This is life

The other day on my commute to work, I was heading south on Anderson Road. Just as I was coming to the exit ramp from the Veterans Expressway, I saw four Sheriff vehicles on the side of the northbound lanes of Anderson. There were two other Sheriff vehicles in the median. I saw a car down in what I'll call a ditch but it's really not -- just a slope down from the road. The car was facing south. I wondered why there were so many Sheriff vehicles since it appeared whoever had been or was still in the car was not hurt. There were no ambulances or paramedics; there wasn't even a siren somewhere in the distance to let everyone know medical help was on the way. And because there were already six Sheriff vehicles in attendance, the accident must have happened some time before I got there.

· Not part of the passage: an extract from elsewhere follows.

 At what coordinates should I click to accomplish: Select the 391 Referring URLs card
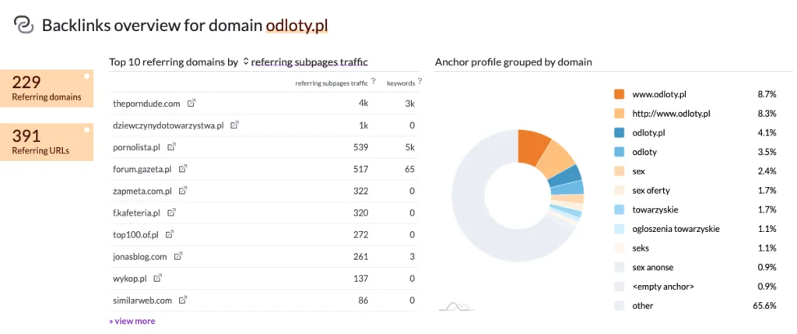pyautogui.click(x=47, y=142)
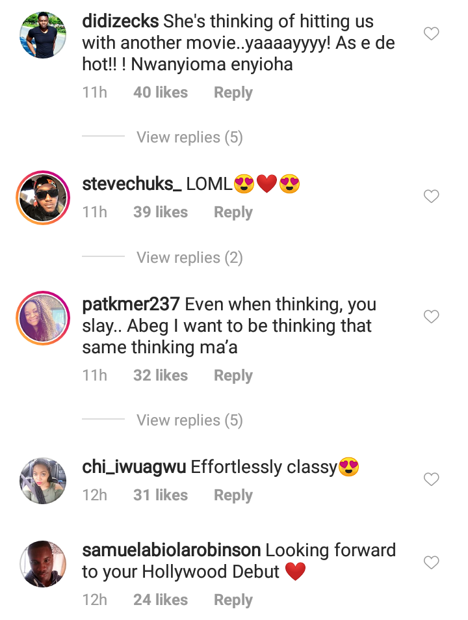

All of us humans (including me) were so drawn to the wayward car and the Sheriff vehicles that no one noticed there was a newly dead tabby cat straddling the broken lines of the southbound lanes. I almost ran over it. And I thought, here we are, so enmeshed in our own human drama over a slight accident that we just drive past this fully grown cat, who was alive a short while before, and go on about our daily lives. We don't take the time to care that this cat died, killed by a human driving a vehicle to work, to school, to do errands. We drive around it and forget all about it in a minute or two. It's just a strange cat with no meaning in our own lives and, unless this cat wandered several miles from human residences, it was probably a stray fed by employees of the nearby hotel or the businesses occupying the area behind the pond hidden by trees.

For whatever reason, this dead cat, all alone in the middle of a very busy road, trying to make it to the other side where there are restaurants, trying maybe to find some sort of breakfast, made me cry all the way to work. This cat lived and he died, and I wonder does anyone miss him, or was this cat merely a stray whom no one wanted in their home but who managed to live because some people fed him. I know there are human beings who are thrown away like garbage and left to survive or die. And I know some people die and no one remembers them after they're gone. But I guess it's the sight of a body in the middle or the side of the road and that fact that we just keep on going where we're going without stopping to say "I'm sorry that you died, little one." When you see the crosses with flowers and/or words on the side of the road, you know that a human being died on that road and they are missed. So, what I do when I see a dead bird or animal, wild or domesticated, I say a prayer of peace over their dead bodies left to rot in the sun. And then I plant a symbolic white cross where their bodies lie so that when God or the Great Spirit or whatever is watching over us looks down on this planet, he/she will see that many of the dead bird and animal babies who died on the roads of Hillsborough County (and beyond occasionally) have been noticed and mourned by one human being.

You probably think I'm crazy. But I believe that sometimes when a soul is ejected suddenly and violently from the body due to an abrupt and unforeseen death. it can get confused and lost and stay around, not realizing it is dead or not wanting to die. So, my hope is that a prayer will help the animal or bird (and one time, a human) go on, away from this planet, to wherever souls journey after they leave the body. I understand not everyone accepts the idea that animals and birds have souls, but for me I believe everything that is born, lives, breathes, and dies on this planet has a spirit which animates it, which makes it who or what it is. For me, there can be no other way.